• DATASET
......

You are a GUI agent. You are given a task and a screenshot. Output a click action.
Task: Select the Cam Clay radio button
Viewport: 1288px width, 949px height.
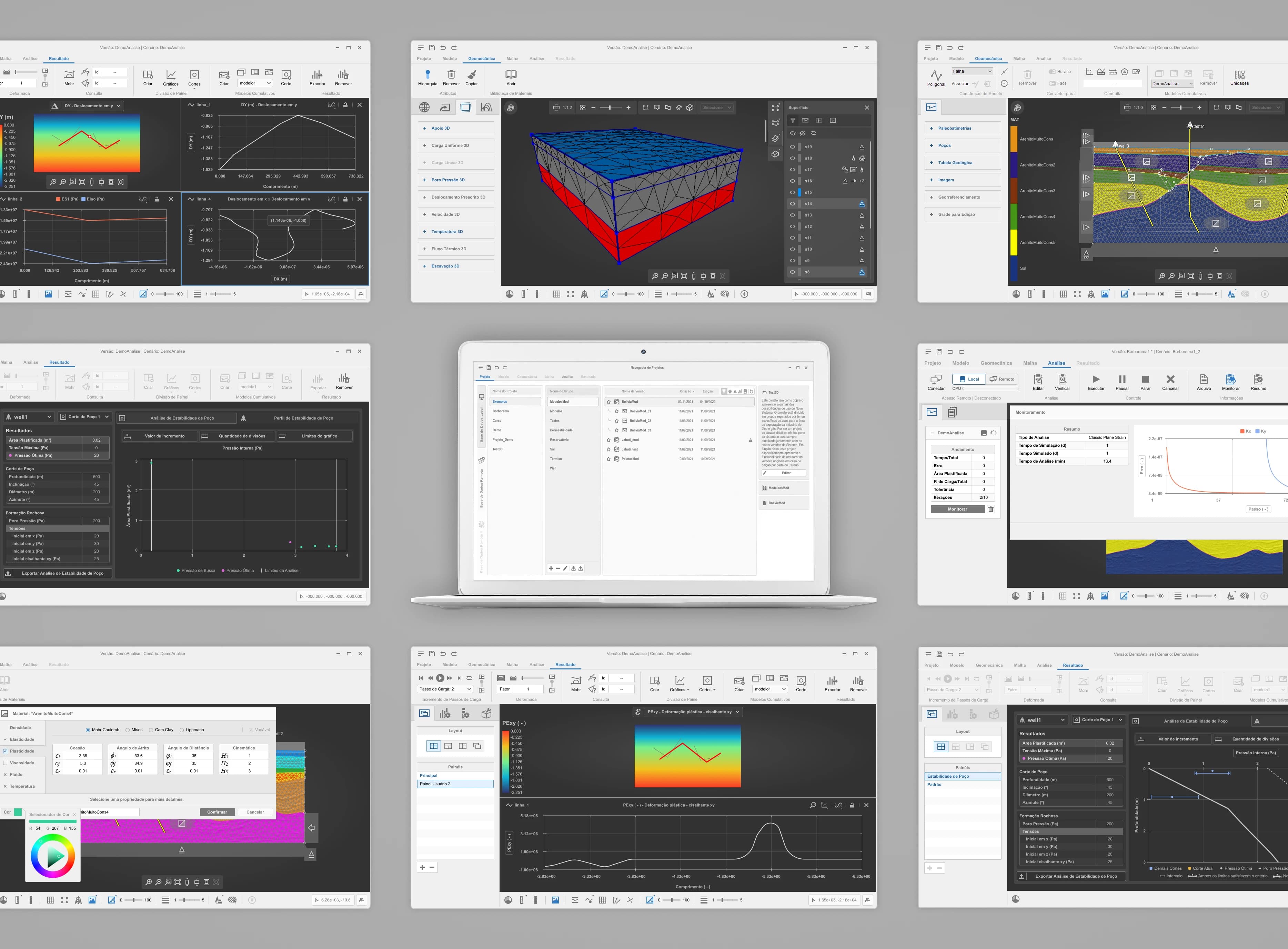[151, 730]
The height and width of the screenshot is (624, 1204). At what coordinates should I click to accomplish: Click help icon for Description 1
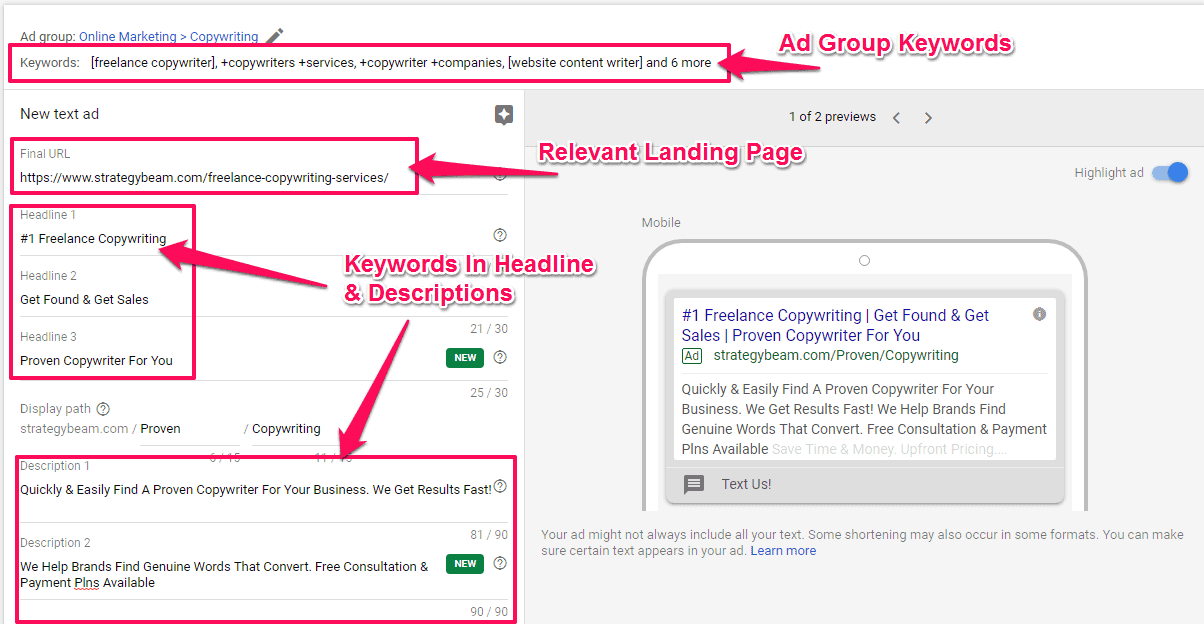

......

• EXERCISE
When you find the line that contains "Task: Select the Cam Clay radio button", retype it and every line after it through the end of the data above, exactly, with no pictures.

• ANSWER SECTION
Task: Select the Cam Clay radio button
Viewport: 1288px width, 949px height.
[151, 730]
The height and width of the screenshot is (624, 1204). At what coordinates should I click to accomplish: Click help icon for Description 1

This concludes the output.